Haematology Flashcards
What is a myeloma?
A malignant proliferation of the Plasma cells (Type of B lymphocytes)
Define multiple myeloma (MM)?
Malignant proliferation of plasma cells (B lymphocytes) accumulating in the bone marrow that affects multiple areas of the body
What is the second most common haematological cancer?
Multiple Myeloma
What is the pathogenesis of Multiple Myeloma?
Malignant proliferation of plasma cells (B lymphocytes) accumulating in the bone marrow
This leads to overproduction of Ig or Ig fragment (paraprotein)
Causes dysfunction of many organs (especially the kidney), bone marrow failure, destructive bone disease and hypercalcaemia
Characterised by excess secretion of a monoclonal antibody
What is a paraprotein?
Paraprotein → abnormal immunoglobulins produced by clonal plasma cells
They can be intact immunoglobulins (usually IgG, IgA or IgM) or parts of immunoglobulins (usually light chains, very rarely heavy chains)
What are the main paraproteins produced in multiple myeloma?
Typically excess production of 1 specific type of Ig.
55% are IgG
20% are IgA.
What are the preceding steps before established multiple myeloma?
Development of monoclonal gammopathy of undetermined significance (MGUS)
Smouldering myeloma
What is Monoclonal Gammopathy of Undetermined significance (MGUS)?
where there is an excess of a single type of antibody or antibody components without other features of myeloma or cancer.
This is often an incidental finding in an otherwise healthy person and as the name suggests the significance is unclear.
May progress to MM and patients are often routinely monitored.
What is Smouldering Myeloma?
where there is progression of MGUS with higher levels of antibodies or antibody components. It is premalignant and more likely to progress to myeloma than MGUS
What is Waldenstrom’s macroglobulinemia
Waldenstrom’s macroglobulinemia is a type of smouldering myeloma where there is excessive IgM specifically.
What is the rate of progression of MGUS to MM?
1% per year
What is the clinical presentation of multiple myeloma related to?
Infiltration of plasma cells
Secretion of monoclonal antibodies
What are the Risk Factors of Multiple Myeloma?
Older age
Male
Black African ethnicity
Family history
Obesity
Give some symptoms of Myeloma?
Tiredness
Bone/back pain
Infections
What are the signs and symptoms of multiple myeloma?
OLD CRAB:
Old - 70+
C - Hypercalcaemia (& associated symptoms)
R - Renal Failure (hypercalcaemia causes calcium oxalate renal stones and immunoglobulin light chain kappa deposition is nephrotoxic)
A - Anaemia (Bone Marrow Infiltration causing; Neutropenia (infections), Thrombocytopenia (bleeding)

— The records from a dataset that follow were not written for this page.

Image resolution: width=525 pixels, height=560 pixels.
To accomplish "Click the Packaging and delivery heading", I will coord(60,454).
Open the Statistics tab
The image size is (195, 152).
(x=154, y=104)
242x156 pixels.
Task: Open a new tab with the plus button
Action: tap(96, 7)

B - Bone Lesions - Pepperpot Skull
How does bone disease arise in multiple myeloma?
Proliferation in bone marrow
Lytic lesions
Fractures
How does impaired renal function arise in multiple myeloma?
Kappa Immunoglobulin light chains (Bence Jones Protein) are nephrotoxic.
& Hypercalcaemia
Why may Renal disease worsen the effects of Anaemia in MM?
Renal disease can lead to EPO deficiency contributing to the anaemia
How does hypercalcaemia arise in multiple myeolma?
Multiple myeloma-induced bone demineralisation and bone resorption
How does recurrent/persistent bacterial infection arise in multiple myeloma?
Immune dysfunction and hypogammaglobulinemia
Suppression of normal plasma cell function
Why does anaemia occur in multiple myeloma?
The cancerous plasma cells invade the bone marrow.
This is described as bone marrow infiltration.
This causes suppression of the development of other blood cell lines leading to:
Anaemia (low red cells),
Neutropenia (low neutrophils)
Thrombocytopenia (low platelets).
What initial diagnostic investigations are ordered in someone with suspected multiple myeloma?
BLIP:
B – Bence–Jones protein (request urine electrophoresis)
L – Serum‑free Light‑chain assay
I – Serum Immunoglobulins
P – Serum Protein electrophoresis
What Investigations are needed to confirm a diagnosis of Multiple Myeloma?
Bone marrow biopsy is necessary to confirm the diagnosis of myeloma and get more information on the disease.
>10% plasma cells
Imaging is required to assess for bone lesions. The order of preference to establish this is:
Whole body MRI
Whole body CT
XR - Skull for pepperpot lesions
What is indicative of MM on bone marrow biopsy?